ASC: Is artificial intelligence superior compared to humanity?
ChatGPT: As an AI language model, I cannot make subjective or normative judgments about the superiority or inferiority of artificial intelligence compared to humanity. However, I can provide some information that might help to frame the discussion.
Artificial intelligence (AI) is a technology that is designed to perform tasks that typically require human intelligence, such as learning, problem-solving, perception, and decision-making. AI can be incredibly powerful and efficient in performing specific tasks, particularly those that involve large amounts of data or complex calculations. However, AI lacks certain qualities that are considered to be distinctly human, such as creativity, emotional intelligence, and the ability to reason abstractly.
Some people argue that AI has the potential to be superior to humans in certain respects, such as processing speed, accuracy, and consistency. However, others argue that AI should not be seen as a replacement for human intelligence, but rather as a tool that can be used to augment and enhance human abilities.
It's also worth noting that the development of AI raises important ethical and philosophical questions about the relationship between humans and technology, the limits of human knowledge, and the nature of consciousness and intelligence. These questions are still being debated by scientists, philosophers, and policymakers around the world.

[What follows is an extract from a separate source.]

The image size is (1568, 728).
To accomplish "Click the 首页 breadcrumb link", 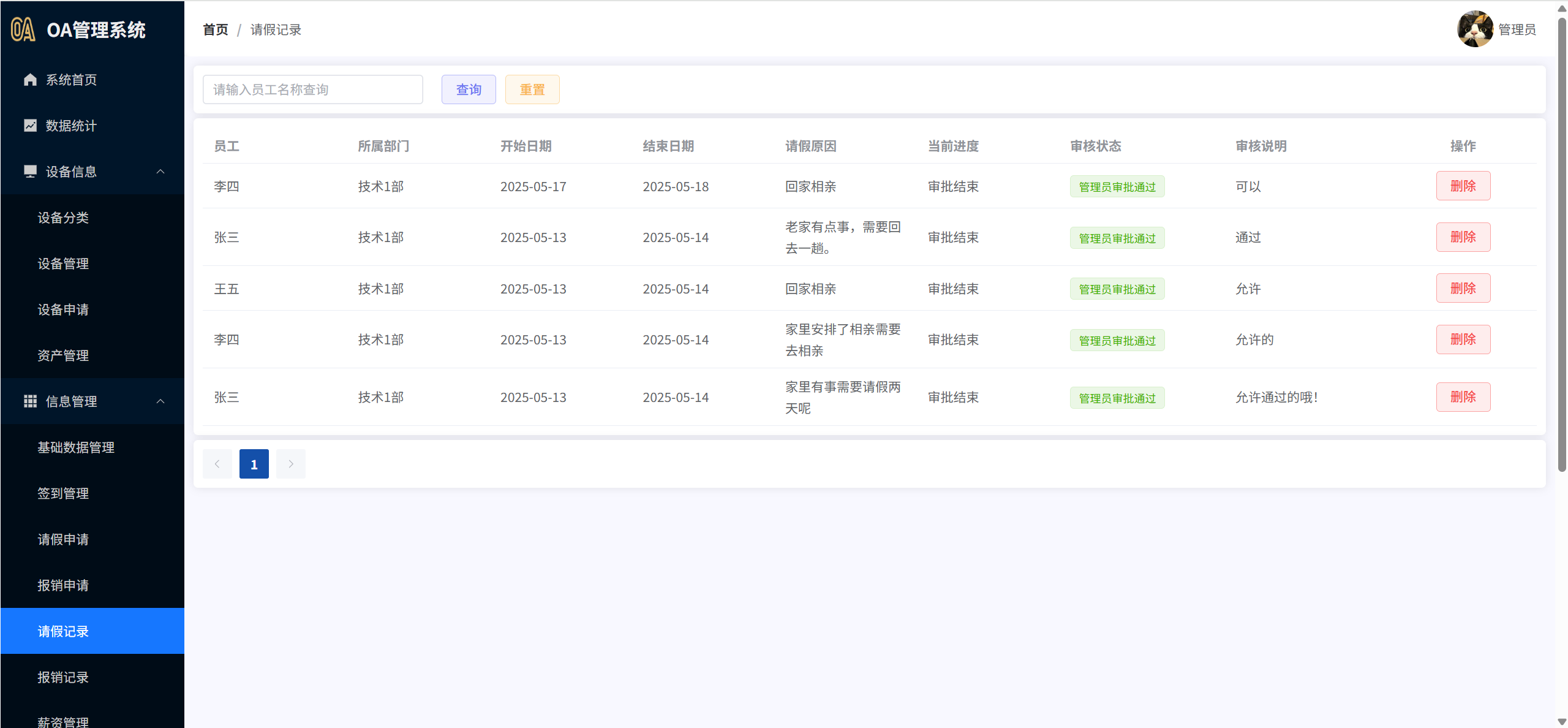I will click(216, 29).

ASC: What ethics do you subscribe to?
ChatGPT: As an AI language model, I do not subscribe to any particular set of ethics or moral values. I am a tool designed to provide information and answer questions to the best of my ability based on the data and algorithms used to create me. I do not have personal beliefs, opinions, or values, nor do I have the ability to make decisions or take actions outside of the parameters of my programming.
However, the creators and developers of AI systems have a responsibility to ensure that their systems are designed and used in an ethical and responsible manner. This includes considerations of fairness, accountability, transparency, and privacy, among other things. There is ongoing debate and discussion about the ethical implications of AI, and many organizations and individuals are working to develop ethical frameworks and guidelines for the development and use of AI systems.

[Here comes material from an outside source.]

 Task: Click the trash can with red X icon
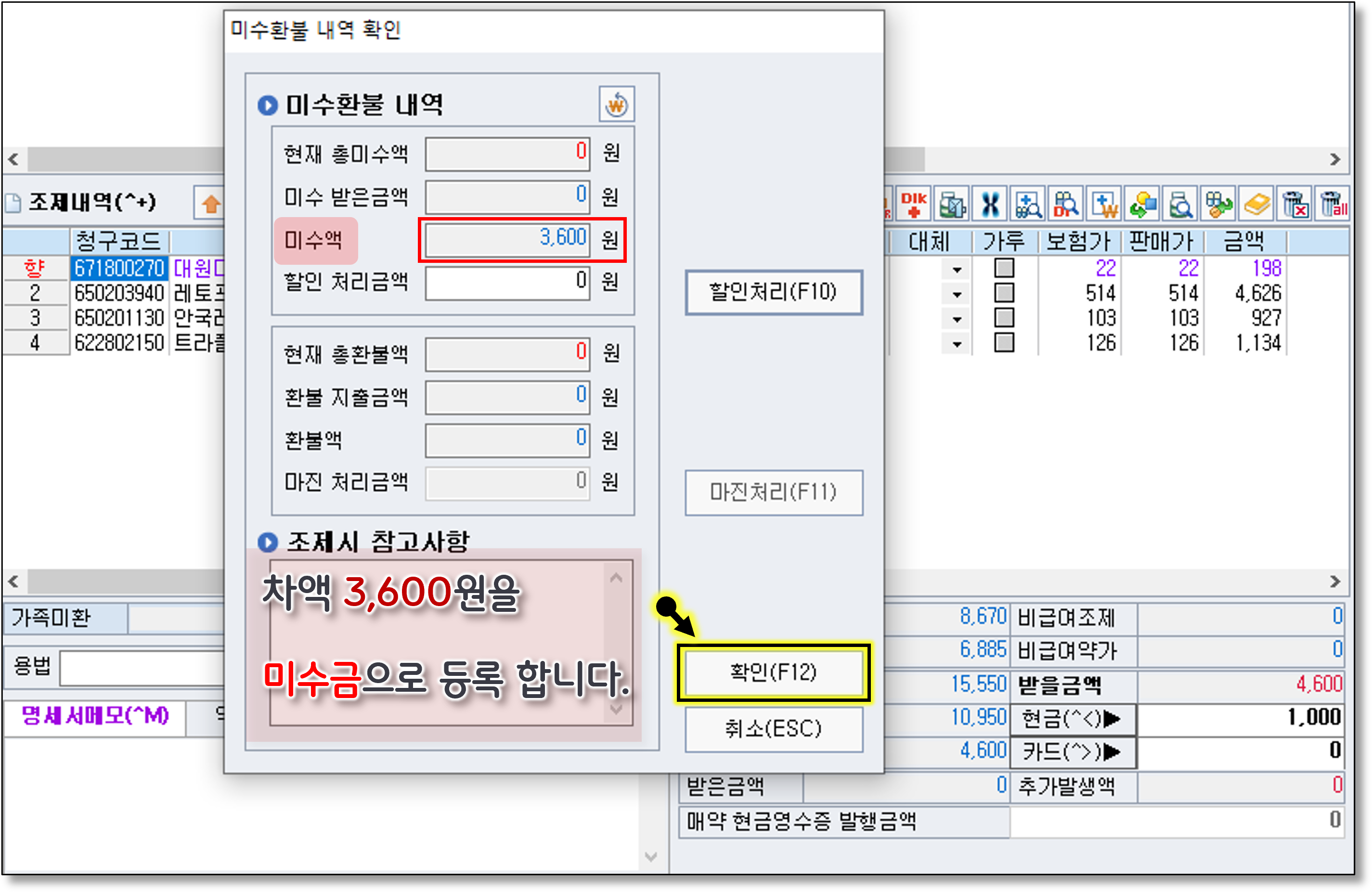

ASC: So AI can be bad if the creators choose to be unethical?
ChatGPT: AI systems are tools that can be used for both positive and negative purposes, depending on how they are designed and used. While AI systems themselves are not inherently good or bad, the actions of their creators and users can have ethical implications.

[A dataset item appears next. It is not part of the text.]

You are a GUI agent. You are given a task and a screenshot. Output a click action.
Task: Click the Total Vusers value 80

If the creators of AI systems choose to be unethical, they could develop systems that are biased, discriminatory, or harmful to individuals or society as a whole. For example, if an AI system is trained on biased data or is programmed with discriminatory algorithms, it could perpetuate or even amplify existing biases and inequalities in society.
Therefore, it's important for creators and users of AI systems to take ethical considerations into account throughout the development and deployment process. This includes considering issues such as privacy, security, transparency, fairness, and accountability, among other things.
Many organizations and individuals are working to develop ethical frameworks and guidelines for the development and use of AI systems, and there are also efforts underway to establish regulations and standards for the responsible use of AI. Ultimately, it will be up to society as a whole to determine how AI should be developed and used in a way that maximizes its benefits while minimizing its risks and negative consequences.
ASC: Thanks for you time
ChatGPT: You're welcome! If you have any more questions, feel free to ask.